Four Lessons on Evangelism from a Runner
I ran my second trail race a few weekends back. I’ve run on and off for several years now, but not too many races and not on trails. I wouldn’t have run this one had it not been for Baker, a brother in Christ and a committed runner. And by committed I mean enthusiastically addicted. He organized the race last year and invited me so I signed up. Now if most people had asked me to try out a trail run I would have found an excuse to not participate. I’m usually moving at a pretty leisurely pace, on pavement, with headphones blocking out the world. But Baker’s enthusiasm for running is so contagious that I felt compelled to give it a shot, and I’m glad I did.
The other day I was running with Baker and another friend. Lagging well behind both of them, I began to think how well the invitation for me to run with them was like good evangelism.
be a natural to who you are
Anyone who’s around Baker for even a little while picks up that he’s a runner. It’s simply part of who he is. We communicate who we are as much as what we know. While it’s appropriate to learn methods to effectively communicate the Gospel, it is more important that the truth of Jesus penetrates and reorients our own hearts. Method is secondary to a soul overwhelmed by God’s grace.
flow from a love you want to share
Baker is always inviting people to run because of his sincere love for running and a desire to share it with friends. Sharing the good news of Jesus effectively begins with our own sincere love for Christ and His Gospel. We naturally share what we love with those we love. Passion is contagious!

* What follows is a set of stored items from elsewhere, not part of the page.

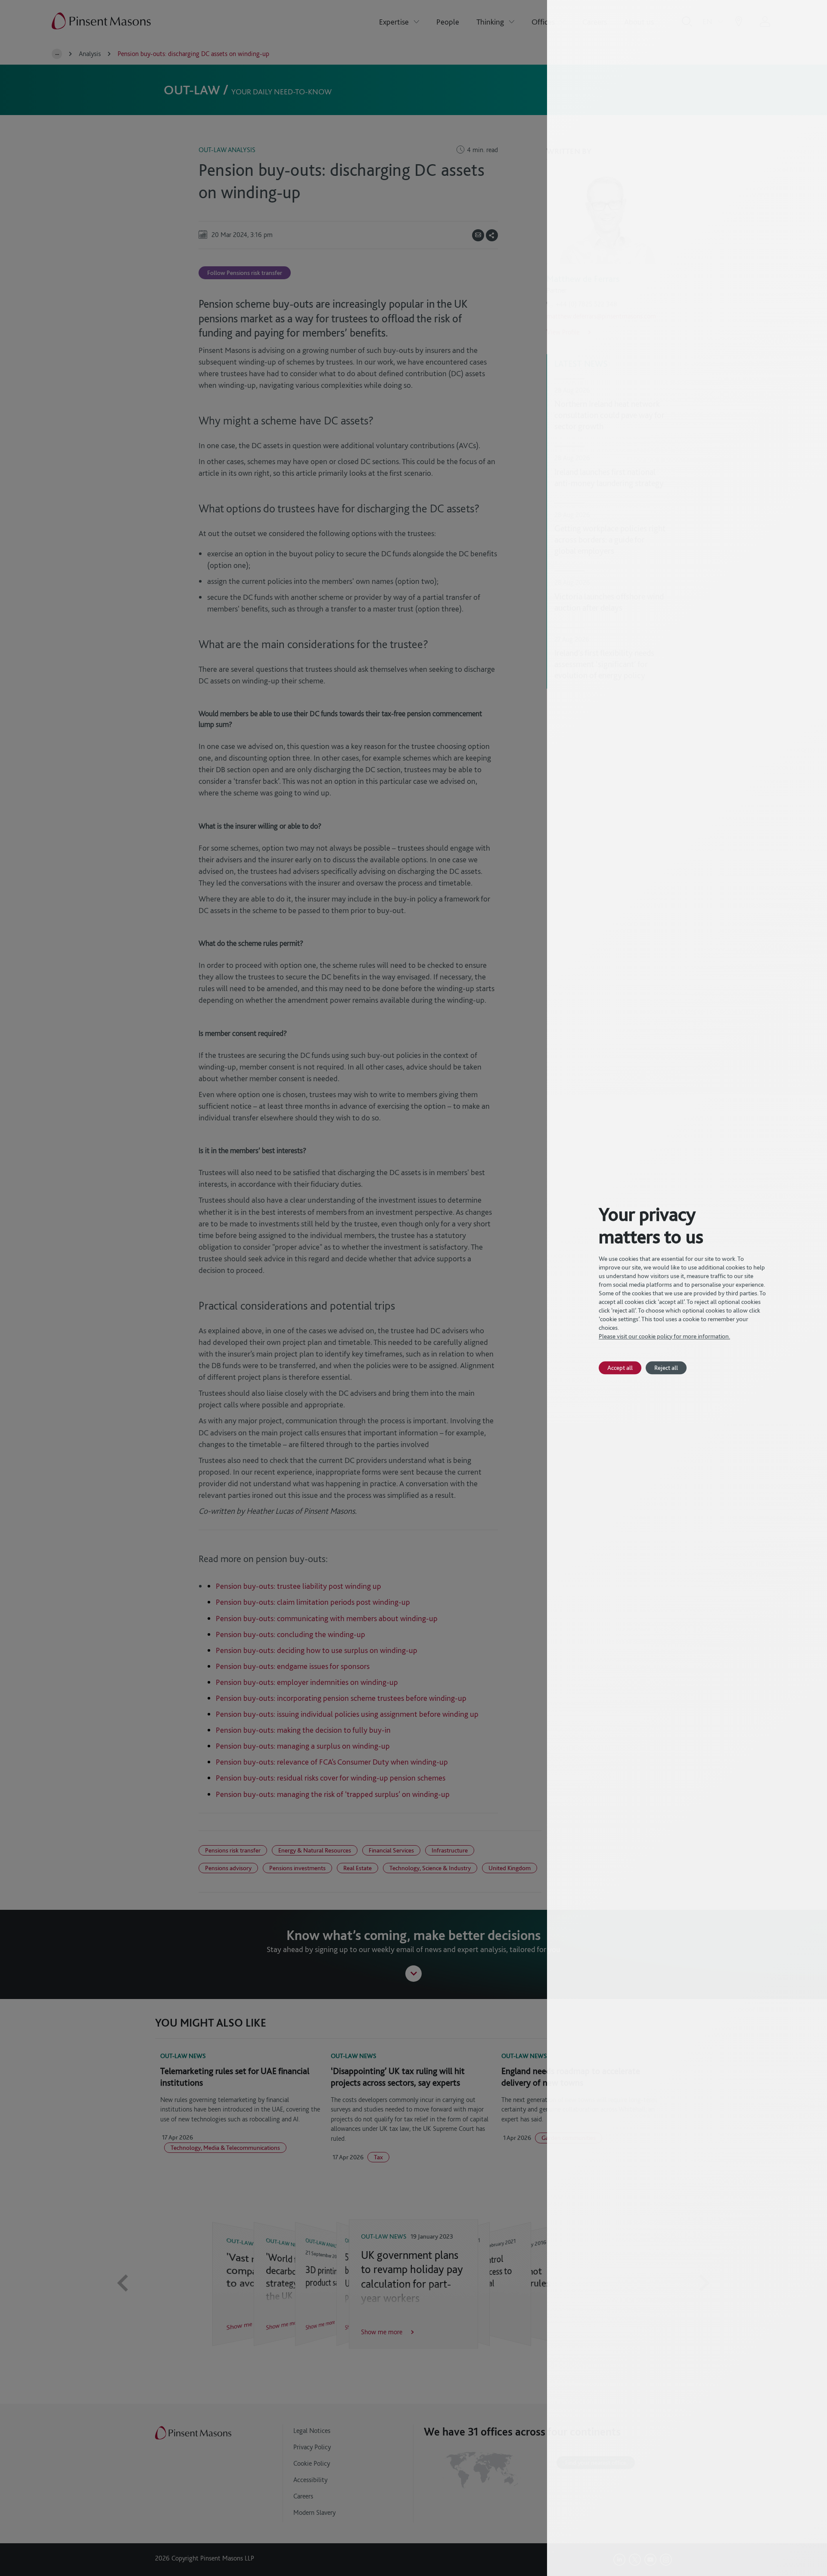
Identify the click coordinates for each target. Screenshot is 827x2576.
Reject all (666, 1367)
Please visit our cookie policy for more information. (664, 1336)
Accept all (620, 1367)
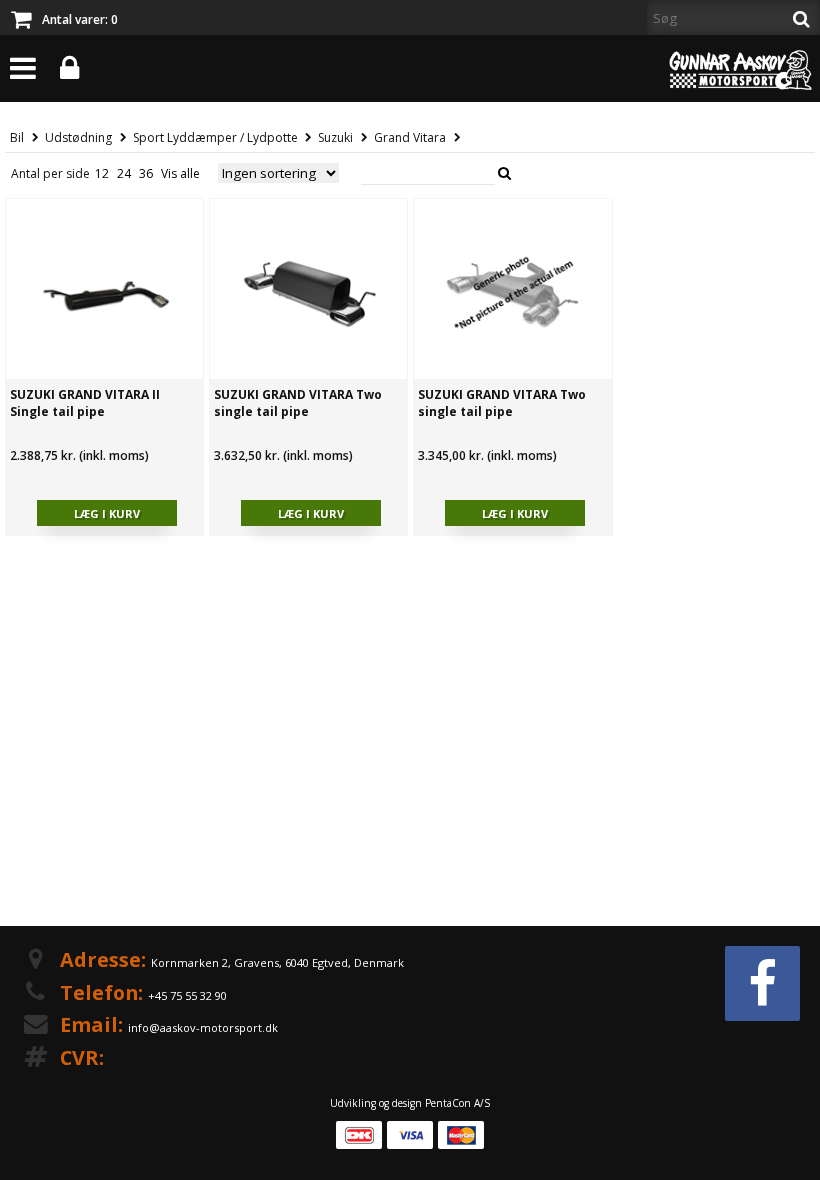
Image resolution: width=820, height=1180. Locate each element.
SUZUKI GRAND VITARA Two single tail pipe (298, 403)
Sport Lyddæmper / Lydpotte (215, 137)
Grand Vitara (410, 137)
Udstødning (78, 137)
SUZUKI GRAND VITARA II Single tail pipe (85, 403)
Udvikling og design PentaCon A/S (410, 1103)
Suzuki (335, 137)
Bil (17, 137)
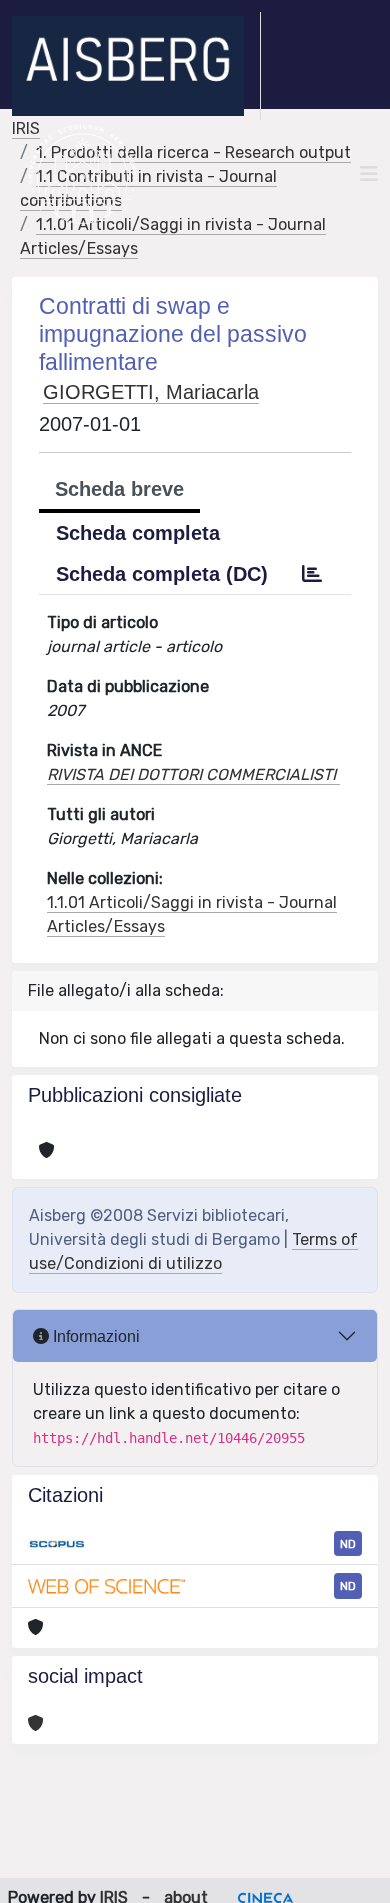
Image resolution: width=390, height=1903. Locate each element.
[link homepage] (136, 66)
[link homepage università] (82, 174)
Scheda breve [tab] (119, 489)
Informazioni (94, 1336)
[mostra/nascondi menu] (369, 174)
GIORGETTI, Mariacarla (151, 392)
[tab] (312, 574)
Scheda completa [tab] (138, 533)
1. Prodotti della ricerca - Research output (193, 152)
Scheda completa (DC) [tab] (162, 574)
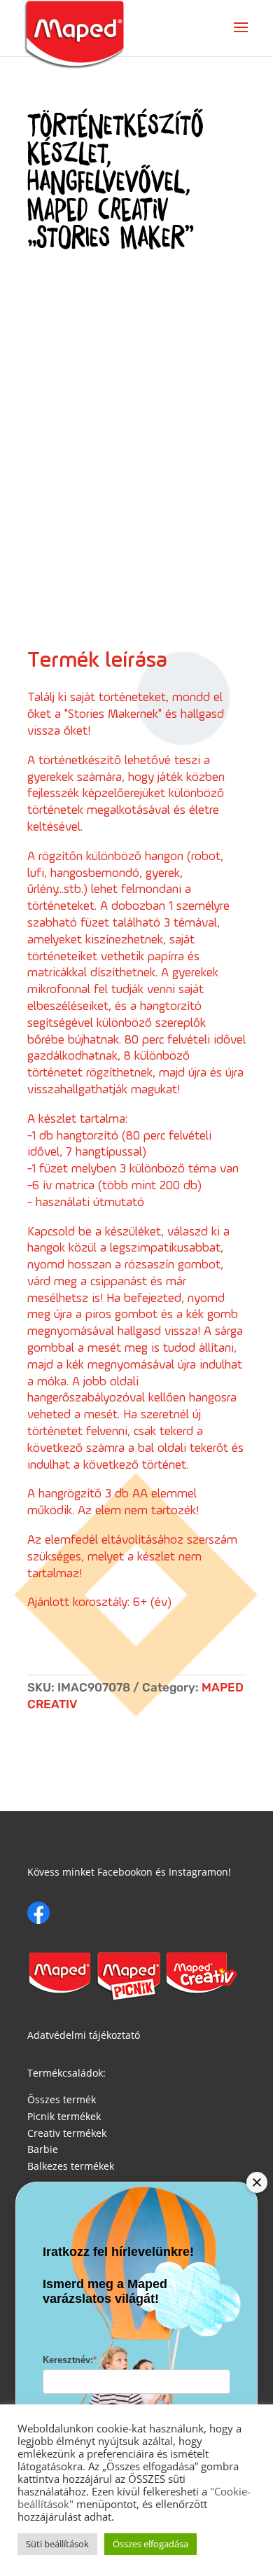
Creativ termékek (66, 2133)
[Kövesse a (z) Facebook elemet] (38, 1913)
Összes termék (61, 2099)
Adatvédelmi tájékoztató (83, 2035)
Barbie (42, 2149)
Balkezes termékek (70, 2166)
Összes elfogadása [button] (150, 2543)
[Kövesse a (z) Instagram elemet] (66, 1913)
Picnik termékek (64, 2116)
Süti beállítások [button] (57, 2543)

OK, I have to admit I’ve turned down several invites to run. Sometimes out of laziness; sometimes because I didn’t want to be the slowest, oldest, and most out of shape in the group; and sometimes just because it wasn’t a good time for my schedule. But the invitations kept coming. For most Christians, if we ever do try to share our faith or invite someone to church we probably err more to giving up too soon rather than being too pushy or overbearing. People are more open at different times in their lives to listening and considering spiritual matters. By being patient, respectful, and consistent we reach people in God’s timing.
be a team effort
While Baker is the most passionate one I know, there are several runners in our congregation. Being around so many men and women who lace up and hit the pavement somehow helps nudge me to do the same. Seeing others out, being able to ask questions, and getting encouragement all play their part in inspiring me to sign up for a race or get out when I wouldn’t otherwise. We need to remember that evangelism is a work of the whole church. Someone must share the message and extend an invitation, but the message also needs to be supported with hospitality, encouragement, and sincere kindness.